Surgical procedure: a decision was made to use de-epithelialized orthograde submental flap simultaneous with on lay bone grafting of the mandibular ramus. Employing color Doppler sonography, the facial artery was identified and the presence of the right digastric muscle (anterior belly) was confirmed. Moreover, the pinch test showed minimal skin laxity and the thyro-mental distance was just two fingers. As a matter of fact, a decision was made to use de-epithelialized flap design before flap elevation from the submental area (Fig. 3).
Figure 3.
De-epitelialization procedure begins before flap elevation.
Regarding the flap’s pedicles, subcutaneous tissues and the platysma muscle were included in the nonpedicle side, where a son the pedicle side, subcutaneous tissues, platysma muscle, anterior belly of digastric muscle and mylohyoid muscle were included (Fig. 4).
Figure 4.
De-epithelialized orthograde submental flap.

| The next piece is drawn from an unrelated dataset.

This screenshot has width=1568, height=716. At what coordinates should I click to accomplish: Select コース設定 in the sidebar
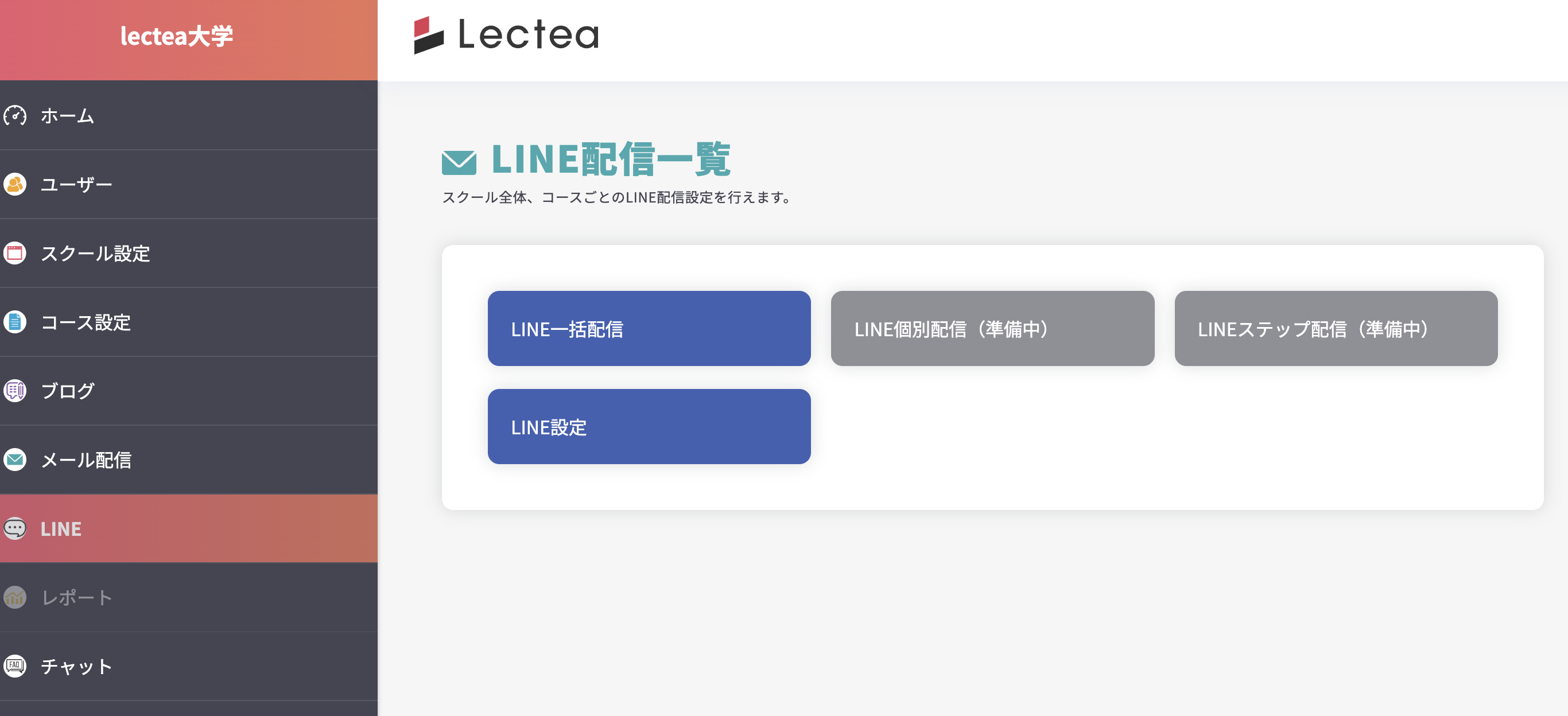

Consequently, a supraperiosteal tunnel was created at the right mandibular angle region, extending superiorly to the zygomatic arch. Subsequently, a free cortico-cancellous bone graft from the right anterior iliac crest was obtained. Two bone holes were made at the superior border of the bone graft and sutured to the distal part of the soft tissue flap using 2-0 vicryl suture (Fig. 5).
Figure 5.
Two bone holes in the distal part of free bone graft and two sutures that passed through these holes and engaged with soft tissue on the non-pedicle side.
The bone graft was onlay-grafted on the lateral surface of the right mandibular ramus and internally fixed with two miniscrews. Then the sutures that passed through the bone holes were tightened. Accordingly, the flap covered the bone graft and filled the subcutaneous tunnel (Fig. 6). Treatment results three month after operation are shown in Figure 7.
Figure 6.
On lay bone grafting and simultaneous soft tissue augmentation of the defect.
Figure 7.
Result of the procedure three months postoperatively.
Discussion
Submental flap, introduced by Martin in 1993, is considered a useful technique in facial reconstruction (9). Based on the composition of the flap, it can be used as a myocutaneous, faciocutaneous and osteomuscular flap (10). Moreover, based on its blood supply it can be categorized into orthograde or reverse flow (11). The advantages of this flap are large skin paddle, axial blood supply and appropriate tissue bulk (12, 13). On the other hand, the hairy nature of this flap makes it less appropriate for reconstruction of the oral cavity in males. De-epithelialized submental flap was first reported in 1997 (14). This flap was employed for soft tissue augmentation in two HFM patients for the first time by Tan in 2007 (15).
As far as this article is concerned, new suggestions were made: a, Simultaneous bone grafting of the ramus; b, Bone suturing of the soft tissue flap, omitting tension induced on sutures after operation and making the result more predictable; c, preoperative evaluation of facial artery and anterior belly of digastric muscle. Moreover, this is an important step since muscle agenesis and absence of the facial artery can be seen in 40% of HFM patients (16, 17). These two variables can greatly affect the volume and perfusion of the flap obtained. Furthermore, osteomuscular sub-mental flap is not indicated in these patients because of limited and insufficient bone below the inferior mandibular canal.
Generally, soft tissue augmentation in HFM can be achieved by several methods. These methods include vascularized free tissue transfer (free groin and parascapular flaps), pedicled flaps (superficial temporal fascia), and vascularized bone grafts. Moreover, non-vascularized dermis fat graft and lipo-filling are the simplest methods mentioned in literature for the treatment of such deformities (18–21). Free flaps are difficult procedures and have considerable complications. Obviously, lipo-filling is much simpler but with great resorption rates and the need for procedure repetition.
Conclusion
De-epithelialized orthograde submental flap accompanied with on lay ramus bone grafting is a useful technique for soft tissue augmentation in carefully selected HFM patients.